Employment Rights Act 1996: HR Guide

    employment rights act 1996

    IN THIS ARTICLE

    The Employment Rights Act 1996 (ERA) sets out and governs the majority of statutory employment rights in the UK.

    In this guide for employers, we outline the key provisions of the Act and the obligations it places on employers, or risk legal action.

    What is the Employment Rights Act 1996?

    The Employment Rights Act 1996 was introduced to consolidate multiple pieces of employment legislation, such as the Contracts of Employment Act 1963, the Redundancy Payments Act 1965, the Employment Protection Act 1975 and the Wages Act of 1985.

    The Employment Rights Act ERA 1996 now acts as the primary source of law governing the employer-employee relationship within the UK. Other key current employment legislation includes the Equality Act 2010, the Employment Relations Act 1999 and the Trade Union and Labour Relations (Consolidation) Act 1992.

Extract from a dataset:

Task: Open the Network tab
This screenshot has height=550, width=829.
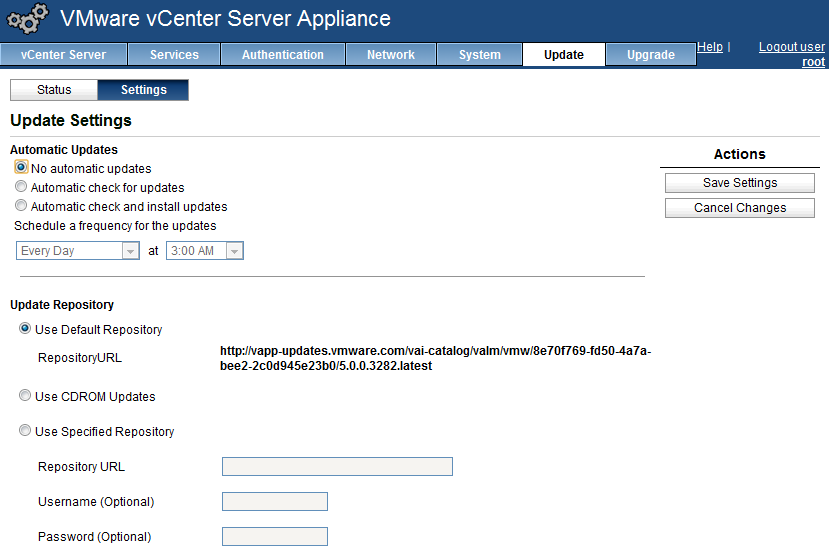Action: click(x=390, y=55)
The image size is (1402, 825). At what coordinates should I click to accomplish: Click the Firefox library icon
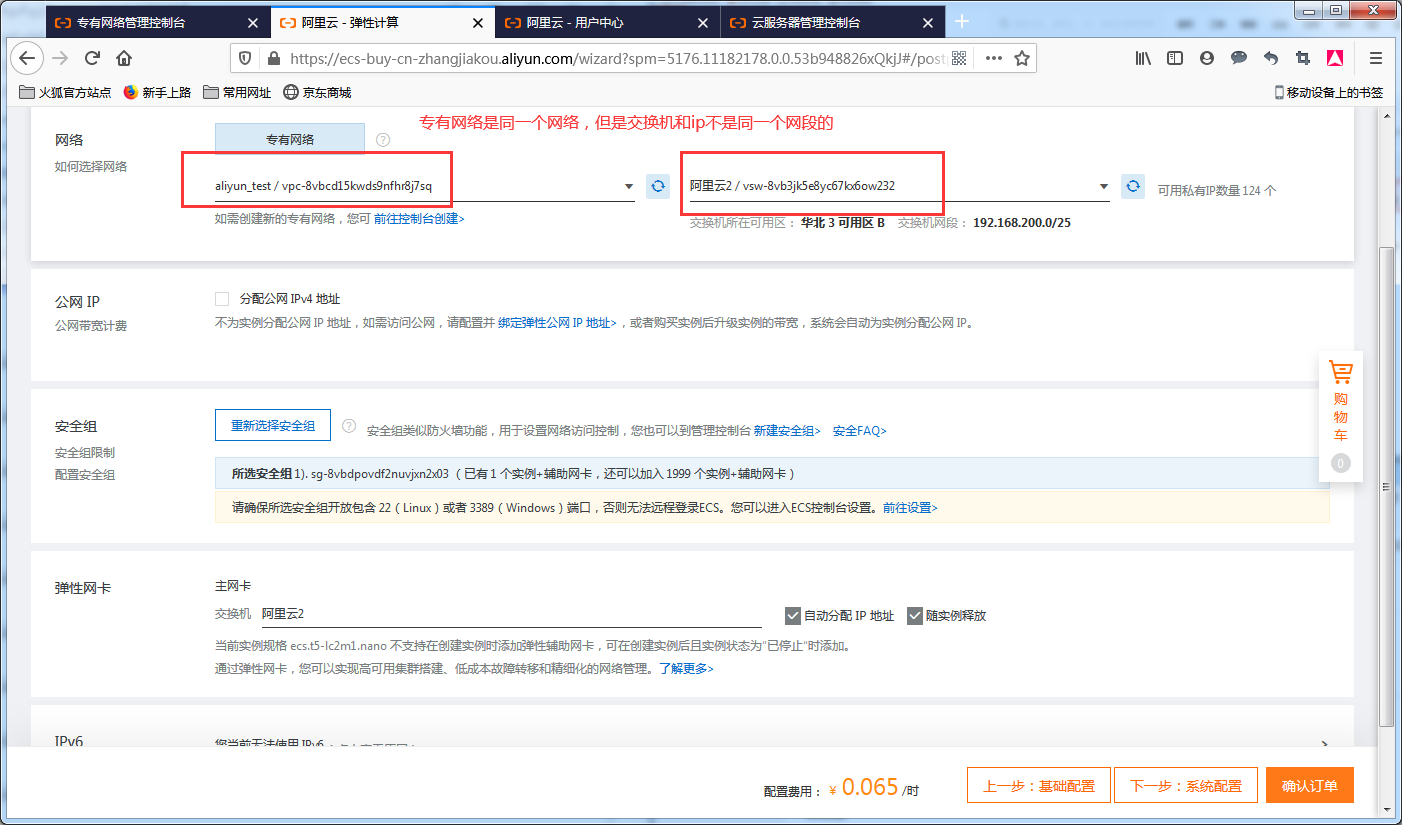(x=1143, y=58)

    The ERA covers everything from protections against unfair dismissal to maternity or paternity rights—as well as periods of holiday entitlement and what happens when an employee’s contract comes to an end. For this reason, it’s crucial for employers to understand how the ERA 1996 protects employees’ entitlements in order to avoid workplace disputes and tribunal claims.

    Some of the rights are available only to “employees”, and some to “workers”. The difference between these two categories of individual is complex and fact-specific.

    Some rights also have qualifying periods. For example, the right not to be unfairly dismissed is available only to employees who have at least two years qualifying service, with some exceptions for cases of automatically unfair reasons for dismissal.

    In most cases, the primary means of enforcing an employment right is by workers bringing a claim before an employment tribunal. There is a strict three-month time limit for doing this which is waived only in exceptional circumstances.

    Amendments to the Act

    Since being passed into law, the ERA has been subject to amendments and updates.

    The Public Interest Disclosure Act 1998 (PIDA) amended the 1996 Employment Rights Act to protect whistleblowers by allowing them to claim unfair dismissal if they lose their job. Protected disclosure now protects whistleblowers from suffering other disadvantages in the workplace. This only applies to people who make a certain type of disclosure, which must involve either a criminal offence, a breach of legal obligation, an injustice, danger to health and safety, or damage to the environment.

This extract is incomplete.